In normal migration, is mirror job created and cancelled by libvirt?

> 
> With block migration or mirror, then that pretty much allows you to replace
> a failed secondary doesn't it without restarting?  The only thing stopping
> you is the NBD client needs to point to the address of the new secondary.
> Stefan's suggestion of being able to modify the quorum on the fly would seem
> to fix that problem.

Yes, I am implementing adding/removing quorum child now.
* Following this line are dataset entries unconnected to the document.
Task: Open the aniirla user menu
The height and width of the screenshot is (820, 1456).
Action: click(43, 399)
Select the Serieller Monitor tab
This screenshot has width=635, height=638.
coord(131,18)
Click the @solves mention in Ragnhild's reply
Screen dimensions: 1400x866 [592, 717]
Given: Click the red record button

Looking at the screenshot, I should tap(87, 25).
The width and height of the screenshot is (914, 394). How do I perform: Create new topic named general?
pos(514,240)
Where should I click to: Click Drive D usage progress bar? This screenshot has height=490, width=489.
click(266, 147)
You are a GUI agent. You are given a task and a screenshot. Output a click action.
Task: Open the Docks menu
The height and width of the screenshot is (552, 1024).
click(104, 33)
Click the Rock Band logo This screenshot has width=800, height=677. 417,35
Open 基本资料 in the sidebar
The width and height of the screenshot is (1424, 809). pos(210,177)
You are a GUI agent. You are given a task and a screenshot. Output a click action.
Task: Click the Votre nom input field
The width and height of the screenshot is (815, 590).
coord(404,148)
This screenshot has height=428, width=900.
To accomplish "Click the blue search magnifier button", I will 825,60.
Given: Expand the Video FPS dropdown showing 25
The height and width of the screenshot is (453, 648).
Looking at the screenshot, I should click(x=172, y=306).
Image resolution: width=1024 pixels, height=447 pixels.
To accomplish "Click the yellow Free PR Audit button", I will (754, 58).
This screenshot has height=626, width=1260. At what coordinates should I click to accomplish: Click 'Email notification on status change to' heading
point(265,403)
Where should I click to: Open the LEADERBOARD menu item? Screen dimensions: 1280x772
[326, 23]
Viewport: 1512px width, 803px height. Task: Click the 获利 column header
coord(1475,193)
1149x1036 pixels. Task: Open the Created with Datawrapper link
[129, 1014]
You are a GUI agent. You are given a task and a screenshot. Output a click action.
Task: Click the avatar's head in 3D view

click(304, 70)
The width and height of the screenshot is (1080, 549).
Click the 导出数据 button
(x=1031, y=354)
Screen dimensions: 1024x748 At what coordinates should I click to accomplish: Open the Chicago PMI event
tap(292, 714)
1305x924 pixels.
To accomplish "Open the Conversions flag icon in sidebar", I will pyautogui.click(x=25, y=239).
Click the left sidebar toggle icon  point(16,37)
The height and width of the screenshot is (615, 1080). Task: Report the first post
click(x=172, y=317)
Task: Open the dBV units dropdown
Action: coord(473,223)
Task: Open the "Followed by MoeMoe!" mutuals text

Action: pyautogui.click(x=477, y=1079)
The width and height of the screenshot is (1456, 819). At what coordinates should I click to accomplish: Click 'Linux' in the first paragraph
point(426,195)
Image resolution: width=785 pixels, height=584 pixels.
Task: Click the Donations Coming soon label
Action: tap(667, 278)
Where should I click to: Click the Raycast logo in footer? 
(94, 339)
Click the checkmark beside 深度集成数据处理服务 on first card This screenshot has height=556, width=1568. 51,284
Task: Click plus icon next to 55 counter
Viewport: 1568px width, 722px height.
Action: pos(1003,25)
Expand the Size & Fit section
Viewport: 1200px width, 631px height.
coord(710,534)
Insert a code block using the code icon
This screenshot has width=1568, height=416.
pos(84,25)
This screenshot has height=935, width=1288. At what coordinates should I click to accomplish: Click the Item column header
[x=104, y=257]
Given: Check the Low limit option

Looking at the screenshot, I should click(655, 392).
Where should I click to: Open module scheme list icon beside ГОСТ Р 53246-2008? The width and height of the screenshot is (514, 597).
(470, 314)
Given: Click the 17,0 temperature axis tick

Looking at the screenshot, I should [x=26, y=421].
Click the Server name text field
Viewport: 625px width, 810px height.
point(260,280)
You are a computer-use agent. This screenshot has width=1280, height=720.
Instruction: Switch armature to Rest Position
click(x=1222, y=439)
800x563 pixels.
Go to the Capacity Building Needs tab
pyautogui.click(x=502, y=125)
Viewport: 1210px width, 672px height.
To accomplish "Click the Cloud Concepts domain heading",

> (The other thing I can see is that the secondary wouldn't have the conntrack
> data for open connections; but that's a separate problem).
> 
> A related topic was that a colleague was asking about starting the qemu
> up and only then setting the NBD target (he's trying to wire it into OpenStack);
> I suggested that instead of specifying the drive on the command line, it
> might work to use a drive_add to add the whole quorum/drive stack before starting
> the guest; however again something to modify the quorum would be easier.
> 
> Finally the last good reason I can see for being able to modify the quorum on the fly
> is that you'll need it for continuous ft to be able to transmute a secondary into
> a new primary.

Yes, I think adding a filter on the top is also needed.

Thanks
Wen Congyang

> 
> Dave
> 
>>
>>>
>>>> So we cannot start block replication when migration is running. We need
>>>> that nbd
>>>> client is not ready when migration is running, and it is ready between
>>>> migration ends
>>>> and checkpoint begins. Using a monotir command add the nbd client will cause
>>>> larger
>>>> downtime. So if the nbd client has been added(only not connect to the nbd
>>>> server),
>>>> we can connect to nbd server automatically.
>>>
>>> Without the disk migration or mirror, I can't see the need for the delayed bdrv_connect.
>>> I can see that you want to do a disconnect at failover, however you need
>>> to take care because if the network is broken at the point of failover
>>> you need to make sure nothing blocks.
>>
>> disk migration is needed if the disk is not synced before migration.
>>
>> Thanks
>> Wen Congyang
>>
>>>
>>> Dave
>>>
>>>>
>>>> Thanks
>>>> Wen Congyang
>>> --
>>> Dr. David Alan Gilbert / dgilbert@redhat.com / Manchester, UK
>>> .
>>>
>>
> --
> Dr. David Alan Gilbert / dgilbert@redhat.com / Manchester, UK
> .
>